Yemen, and the Iranian threat that wasn't

Iranian frigate Alvand, built by Britain for the Shah 48 years ago, seen passing through the Suez Canal in 2011

Four weeks ago there was a flurry of media excitement over Iranian warships that were supposedly about to confront the US Navy off the coast of Yemen. In case you are wondering how the battle went, it didn't happen and was never likely to happen.

On October 13, Fox News reported:

"Iran deployed two warships off Yemen threatening to further escalate tensions after the US fired Tomahawk cruise missiles destroying three coastal radar sites in Houthi-controlled territory, a US official confirmed to Fox News on Thursday."

Other news reports made a similar connection between events in the Red Sea and the dispatch of Iranian warships when in fact there was none. The vessels, grandly described as a "flotilla", had set sail from Iran on October 5, on a pre-planned route, several days before skirmishes broke out between the Americans and the Houthis in the Red Sea, and the Red Sea was not their destination.

One effect of this hyped-up story was to divert attention from Saudi Arabia's conduct of the war in Yemen and serve as a reminder that in bombing Yemenis the Saudis claim to be protecting the world from Iran.

On October 8 Saudi warplanes had launched multiple strikes against a funeral in Yemen, killing at least 140 people. The attack, which the Saudis blamed on false intelligence and disobedience within the military, caused embarrassment to the American and British governments who supply the Saudis with most of their weapons, prompting renewed calls for a suspension of arms sales.

Fortunately for the Americans and British, however, the reported threat from Iran's navy came to their rescue. 

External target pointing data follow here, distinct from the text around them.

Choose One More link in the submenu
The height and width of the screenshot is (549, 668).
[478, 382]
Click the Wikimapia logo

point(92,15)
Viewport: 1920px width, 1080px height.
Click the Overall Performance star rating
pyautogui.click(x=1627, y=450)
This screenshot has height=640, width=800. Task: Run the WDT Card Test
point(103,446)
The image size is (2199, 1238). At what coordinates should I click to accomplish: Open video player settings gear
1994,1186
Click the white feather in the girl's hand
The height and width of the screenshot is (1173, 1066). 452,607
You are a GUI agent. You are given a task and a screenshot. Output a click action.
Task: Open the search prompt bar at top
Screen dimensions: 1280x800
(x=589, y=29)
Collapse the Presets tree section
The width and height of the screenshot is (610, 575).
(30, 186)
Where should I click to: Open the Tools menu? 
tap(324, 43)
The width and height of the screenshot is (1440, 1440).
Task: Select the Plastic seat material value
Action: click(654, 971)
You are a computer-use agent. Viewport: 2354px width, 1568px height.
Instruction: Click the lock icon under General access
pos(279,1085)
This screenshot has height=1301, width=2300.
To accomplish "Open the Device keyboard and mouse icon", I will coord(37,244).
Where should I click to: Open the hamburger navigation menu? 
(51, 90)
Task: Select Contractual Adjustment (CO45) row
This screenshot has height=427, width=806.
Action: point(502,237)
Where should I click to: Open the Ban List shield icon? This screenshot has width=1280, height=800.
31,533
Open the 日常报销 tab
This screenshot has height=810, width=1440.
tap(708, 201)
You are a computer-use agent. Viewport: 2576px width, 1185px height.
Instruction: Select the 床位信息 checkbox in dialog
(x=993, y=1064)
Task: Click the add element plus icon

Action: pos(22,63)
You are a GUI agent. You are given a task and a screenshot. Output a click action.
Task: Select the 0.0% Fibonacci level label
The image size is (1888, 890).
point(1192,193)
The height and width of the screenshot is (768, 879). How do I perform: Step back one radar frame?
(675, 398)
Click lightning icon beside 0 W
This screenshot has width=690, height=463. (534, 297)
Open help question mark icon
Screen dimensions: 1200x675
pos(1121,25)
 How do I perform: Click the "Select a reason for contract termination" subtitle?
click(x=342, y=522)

The Iranian "flotilla" – consisting of a single 48-year-old frigate (British built) and its supply vessel – was due to carry out anti-piracy operations off the southern coast of Yemen then head down the eastern coast of Africa to make a port call in Tanzania. Weather permitting, it would continue south around the Cape of Good Hope and into the southern Atlantic. The Atlantic portion of this trip had been reported by Iranian media in September, well before last month's escalation in the Red Sea. 

There was no suggestion from the Iranians that the vessels would enter the Red Sea, and they appear to have stuck to the announced route. 

On October 17, the Iranian Press TV reported that they had foiled several pirate attacks:

Gulf of Aden pirates, who mainly come from Somali coasts, attacked an Iranian merchant ship in a bid to highjack it but they were forced to flee after a heavy exchange of fire by the Iranian fleet.

The pirates also conducted two attacks on another Iranian merchant ship. They initially attacked the vessel with eight speedboats 46 miles south of the Yemeni city of Aden and later with 13 well-equipped boats 55 miles south of the port city.

However, the two attacks were repelled by the Iranian naval forces and the pirates were forced to retreat when they came under heavy fire.

Iran has been carrying out anti-piracy patrols in the area for about eight years.

On October 29 the naval vessels docked in Dar es Salaam "in line with the consolidation of the cordial relations and diplomatic ties between Iran and Tanzania", where they spent three days.

On November 7, Press TV said the flotilla was "close to Mozambique's maritime border" and heading towards South Africa.

One small irony in this story is that the frigate making the voyage, the Alvand, was built in Britain for the Shah. British government ministers might reflect on that as they attempt to boost arms sales to the Gulf. Weaponry sold to friendly dictators can often outlast the dictators and end up in unexpected hands.